Il presidente rinuncia al suo progetto-chiave per ottenere l’astensione del PS. Il costo: un Parlamento che da venerdì esaminerà il Bilancio come un campo minato.

Emmanuel Macron

Emmanuel Macron

Il governo di Sébastien Lecornu sopravvive, ma resta in bilico: l’Assemblea nazionale ha respinto le due mozioni di sfiducia (271 e 144 voti), grazie all’astensione dei socialisti dopo il dietrofront sulla riforma pensionistica. Ora il vero banco di prova è il Bilancio 2026, che dovrà passare al vaglio di un Parlamento frammentato come mai nella V Repubblica.

Il rinvio delle pensioni apre la breccia nei socialisti

Il ministro dell’Economia ha conquistato 24 ore di respiro promettendo di “mettere nel cassetto” la riforma Delpierre, approvata nel 2023 con il famigerato 49.3. Per la prima volta da due anni la gauche dell’Assemblée non ha votato compatto: PS e verdi hanno disertato l’aula, lasciando LFI e RN soli contro l’esecutivo.
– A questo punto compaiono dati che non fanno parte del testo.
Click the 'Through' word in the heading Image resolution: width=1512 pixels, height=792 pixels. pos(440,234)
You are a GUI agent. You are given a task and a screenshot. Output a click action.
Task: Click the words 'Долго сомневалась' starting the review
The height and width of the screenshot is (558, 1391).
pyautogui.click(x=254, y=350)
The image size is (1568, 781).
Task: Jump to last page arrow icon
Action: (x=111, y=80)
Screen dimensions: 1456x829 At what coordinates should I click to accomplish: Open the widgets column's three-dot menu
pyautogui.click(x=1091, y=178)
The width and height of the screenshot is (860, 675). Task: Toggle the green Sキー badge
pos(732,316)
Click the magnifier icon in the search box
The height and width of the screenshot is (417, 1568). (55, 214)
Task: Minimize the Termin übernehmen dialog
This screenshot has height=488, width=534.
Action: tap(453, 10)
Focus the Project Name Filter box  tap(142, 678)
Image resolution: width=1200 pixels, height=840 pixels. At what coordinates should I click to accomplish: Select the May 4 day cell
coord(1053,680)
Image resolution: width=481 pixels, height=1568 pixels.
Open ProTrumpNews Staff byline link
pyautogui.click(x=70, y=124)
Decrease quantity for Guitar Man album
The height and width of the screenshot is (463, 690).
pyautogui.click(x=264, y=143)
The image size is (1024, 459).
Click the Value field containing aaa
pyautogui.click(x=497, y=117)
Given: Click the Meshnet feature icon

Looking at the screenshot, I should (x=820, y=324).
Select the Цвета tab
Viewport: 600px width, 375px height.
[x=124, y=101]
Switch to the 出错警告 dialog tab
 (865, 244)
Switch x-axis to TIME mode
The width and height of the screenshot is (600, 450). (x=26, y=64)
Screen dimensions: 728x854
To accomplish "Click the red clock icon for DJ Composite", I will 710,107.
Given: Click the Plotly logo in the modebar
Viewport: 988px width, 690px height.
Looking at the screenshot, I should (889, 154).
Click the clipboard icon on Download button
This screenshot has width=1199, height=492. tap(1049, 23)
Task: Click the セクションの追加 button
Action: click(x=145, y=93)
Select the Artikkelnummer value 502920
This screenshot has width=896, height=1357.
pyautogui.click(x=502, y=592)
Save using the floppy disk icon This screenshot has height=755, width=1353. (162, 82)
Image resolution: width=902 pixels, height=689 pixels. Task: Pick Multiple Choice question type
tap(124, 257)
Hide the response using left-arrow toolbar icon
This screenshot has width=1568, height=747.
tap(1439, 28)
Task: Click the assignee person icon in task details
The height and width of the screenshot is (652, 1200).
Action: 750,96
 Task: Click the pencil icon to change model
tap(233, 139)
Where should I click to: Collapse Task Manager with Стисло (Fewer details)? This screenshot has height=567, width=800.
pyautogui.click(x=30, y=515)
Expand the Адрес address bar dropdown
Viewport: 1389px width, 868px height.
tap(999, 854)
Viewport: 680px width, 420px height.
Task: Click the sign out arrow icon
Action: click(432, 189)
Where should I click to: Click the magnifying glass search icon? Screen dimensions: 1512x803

Il segnale è chiaro: il presidente della commissione Finanze, Éric Coquerel (LFI), ha già annunciato 3.200 emendamenti al testo che arriverà in aula venerdì 24 ottobre.

Via libera alla trincea del Bilancio, senza 49.3

Lecornu ha giurato di non ricorrere al “colpo di maglio” costituzionale, imponendosi un percorso a ostacoli articolo per articolo. La manovra prevede 16 miliardi di tagli e 8 di nuove tasse: la sinistra radicale le definisce “inafferrabili”, i repubblicani chiedono più deficit per la Difesa, i socialisti promettono emendamenti “redistributivi”. Il rischio di un emendamento “tagliola” che faccia saltare l’intero progetto è concreto: basteranno 289 voti per mandare il governo a casa.

Il fantasma del 2024: un anno e mezzo, quattro premier

Dal sorprendente scioglimento di giugno 2024, l’Eliseo ha cambiato primo ministro quattro volte. Lecornu II è l’ultimo tentativo di Macron di evitare il “cohabitation” con un’assemblea senza maggioranza. I sondaggi interni all’Élysée danno al presidente un 26% di fiducia: se il Bilancio dovesse naufragare, l’ipotesi di un nuovo voto anticipato – e di un’impensabile coalizione di centro-destra – non è più tabù.